Democrats wake up to the dangers of illiberalism -- finally

And now, in the wake of Trump’s victory? La Résistance is en vogue once again, and the specter of tyranny is divined in each presidential design. Writing during the 2013 federal shutdown, the New York Times’ Charles Blow approvingly cited a Brookings Institution scholar who “described our current Congress as a greater danger to national security than Al Qaeda.” The day after Trump’s election, Blow invited his readers to consider him “among the resistance,” urged the Democratic party to put the new president “under unrelenting pressure,” and presented his maxim du jour: “Power must be challenged, constantly.” What could possibly have changed?

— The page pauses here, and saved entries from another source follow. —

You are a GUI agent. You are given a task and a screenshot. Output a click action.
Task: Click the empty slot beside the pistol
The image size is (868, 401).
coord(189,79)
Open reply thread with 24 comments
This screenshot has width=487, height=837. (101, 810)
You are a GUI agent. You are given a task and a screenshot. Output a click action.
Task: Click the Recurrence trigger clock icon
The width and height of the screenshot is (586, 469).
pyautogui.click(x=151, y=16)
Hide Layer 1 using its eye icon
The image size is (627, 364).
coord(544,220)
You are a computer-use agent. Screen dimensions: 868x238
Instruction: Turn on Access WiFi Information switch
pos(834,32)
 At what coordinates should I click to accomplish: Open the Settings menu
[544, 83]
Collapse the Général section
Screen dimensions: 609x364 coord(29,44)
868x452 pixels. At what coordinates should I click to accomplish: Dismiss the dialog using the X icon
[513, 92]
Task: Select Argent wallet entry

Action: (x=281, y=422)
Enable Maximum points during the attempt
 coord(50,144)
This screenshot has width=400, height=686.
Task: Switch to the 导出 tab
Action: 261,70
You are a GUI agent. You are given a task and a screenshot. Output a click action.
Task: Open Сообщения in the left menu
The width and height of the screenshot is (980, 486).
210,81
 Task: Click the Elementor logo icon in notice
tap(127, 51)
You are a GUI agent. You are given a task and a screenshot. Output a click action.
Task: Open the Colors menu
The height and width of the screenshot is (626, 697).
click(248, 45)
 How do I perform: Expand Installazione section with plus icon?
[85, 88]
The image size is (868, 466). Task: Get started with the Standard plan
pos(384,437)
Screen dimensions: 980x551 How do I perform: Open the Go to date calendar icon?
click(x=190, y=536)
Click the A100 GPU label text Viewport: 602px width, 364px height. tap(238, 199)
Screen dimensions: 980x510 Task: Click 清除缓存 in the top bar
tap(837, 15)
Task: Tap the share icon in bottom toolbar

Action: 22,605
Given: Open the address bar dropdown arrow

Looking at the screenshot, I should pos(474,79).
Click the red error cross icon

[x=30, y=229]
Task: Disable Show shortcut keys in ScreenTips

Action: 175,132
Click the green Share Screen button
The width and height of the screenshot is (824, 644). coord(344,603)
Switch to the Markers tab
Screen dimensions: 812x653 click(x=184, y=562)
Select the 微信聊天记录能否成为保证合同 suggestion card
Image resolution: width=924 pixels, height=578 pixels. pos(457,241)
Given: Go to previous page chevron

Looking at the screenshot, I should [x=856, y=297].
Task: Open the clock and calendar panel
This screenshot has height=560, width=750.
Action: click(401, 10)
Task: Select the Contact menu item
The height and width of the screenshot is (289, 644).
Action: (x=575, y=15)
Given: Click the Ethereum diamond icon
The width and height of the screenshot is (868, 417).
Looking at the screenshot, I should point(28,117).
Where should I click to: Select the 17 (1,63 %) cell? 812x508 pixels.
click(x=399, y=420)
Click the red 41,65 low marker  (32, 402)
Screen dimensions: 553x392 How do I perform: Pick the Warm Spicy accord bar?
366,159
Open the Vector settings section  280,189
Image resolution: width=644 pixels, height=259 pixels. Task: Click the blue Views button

Barack Obama was no Adolf Hitler. He wasn’t even a Woodrow Wilson. But he played with abandon on the slopes that Trump now inherits, and, in so doing, he set precedents that are liable to be abused. When, as seems inevitable, President Trump complains publicly that the Supreme Court has declined to rubber-stamp his agenda, his defenders will point to Obama’s dressing down of Justice Alito during the 2011 State of the Union, and to the bully-pulpit speeches he staged on the Court’s steps, as prologue. When, as he has already in proposing Nigel Farage as the U.K.’s ambassador to the U.S., Trump violates centuries of diplomatic protocol, his cavilers will be reminded that Obama was against Brexit. If Trump attempts to dominate Congress and to usurp its legislative functions, his acolytes will show videos of Obama’s “We can’t wait.” If Trump undermines due process, we will be reminded of the Democrats’ support for restricting the Second Amendment based on the government’s “terror watch” list, and of the kangaroo courts that have been set up on college campuses across the land.

Throughout, the Brendan Nyhans of the world will ask, “How could this happen?” And the answer will be elementary: It happened because process was subordinated to partisanship and because ends became mistaken for means. It happened because men are forgetful and myopic and prone to drawing straight lines. It happened because even the best among us are tempted by expedience.